Houston Chronicle

Stocks fall on mixed earnings; oil slumps

-

Stocks closed lower Wednesday on Wall Street, weighed down by a mixed batch of corporate earnings from big retailers and lingering uncertaint­y over the trade spat between the U.S. and China.

Lowe’s and Nordstrom were among the biggest decliners in the S&P 500 after the retailers reported quarterly results that fell short of Wall Street’s expectatio­ns. Target bucked the trend, surging after its latest results handily topped analysts’ forecasts.

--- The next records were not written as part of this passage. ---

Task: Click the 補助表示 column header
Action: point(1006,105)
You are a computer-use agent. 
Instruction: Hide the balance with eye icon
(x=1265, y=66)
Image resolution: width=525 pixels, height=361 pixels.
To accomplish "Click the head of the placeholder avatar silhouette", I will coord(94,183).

Chipmakers and other technology stocks also pulled the market lower, continuing a pattern of volatile trading as investors react to developmen­ts in the U.S. and China’s trade dispute. Energy stocks also took losses, falling along with the price of crude oil. Small company stocks declined more than the rest of the market.

The sell-off outweighed gains by health care companies, household goods makers and other sectors, reversing some of the market’s gains from a day earlier.

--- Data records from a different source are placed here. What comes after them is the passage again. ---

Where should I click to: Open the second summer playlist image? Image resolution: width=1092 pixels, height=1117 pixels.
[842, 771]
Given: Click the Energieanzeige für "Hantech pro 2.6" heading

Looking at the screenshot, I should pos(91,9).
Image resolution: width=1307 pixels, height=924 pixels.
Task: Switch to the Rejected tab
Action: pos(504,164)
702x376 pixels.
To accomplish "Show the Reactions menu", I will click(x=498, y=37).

“There’s just so much uncertaint­y, it’s really hard for anybody to frame how it’s going to play out,” said Karyn Cavanaugh, senior markets strategist at Voya Investment Management.

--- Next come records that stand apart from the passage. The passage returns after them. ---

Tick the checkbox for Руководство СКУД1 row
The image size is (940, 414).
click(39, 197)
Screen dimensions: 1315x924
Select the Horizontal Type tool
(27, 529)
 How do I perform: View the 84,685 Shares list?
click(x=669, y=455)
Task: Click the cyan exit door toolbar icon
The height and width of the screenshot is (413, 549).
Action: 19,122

The S&P 500 index fell 8.09 points, or 0.3 percent, to 2,856.27. The Dow Jones Industrial Average lost 100.72 points, or 0.4 percent, to 25,776.61. The Nasdaq composite slid 34.88 points, or 0.5 percent, to 7,750.84.

Bond prices rose, dragging the yield on the 10-year Treasury to 2.38 percent from 2.42 percent late Tuesday.

Heightened tensions over trade have stuck the market in a rut for the last two weeks. The major U.S. indexes are all down more than 3 percent in May, although they are still holding on to gains for the year between 10 percent and 16 percent.

The turbulent stretch of trading this month has been a change from the relative calm that dominated markets earlier this year, when a trade agreement appeared in the works.

The U.S. has imposed 25 percent tariffs on $250 billion in Chinese imports and is planning to target another $300 billion, a move that would cover everything China ships to the U.S. China, meanwhile, has retaliated against $110 billion in U.S. products.

Tech stocks have swung between gains and losses this week after the U.S. proposed restrictio­ns on technology sales to Chinese companies and then granted a 90-day grace period.

Energy stocks also fell after energy futures closed broadly lower. Halliburto­n lost 3.3 percent, and Schlumberg­er slid 2.9 percent.

Energy futures finished lower Wednesday. Benchmark U.S. crude fell after the U.S. Energy Department reported a large increase in crude supplies for last week. It dropped 2.7 percent, settling at $61.42 per barrel.

Brent crude, the internatio­nal standard, closed 1.6 percent lower at $70.99 per barrel.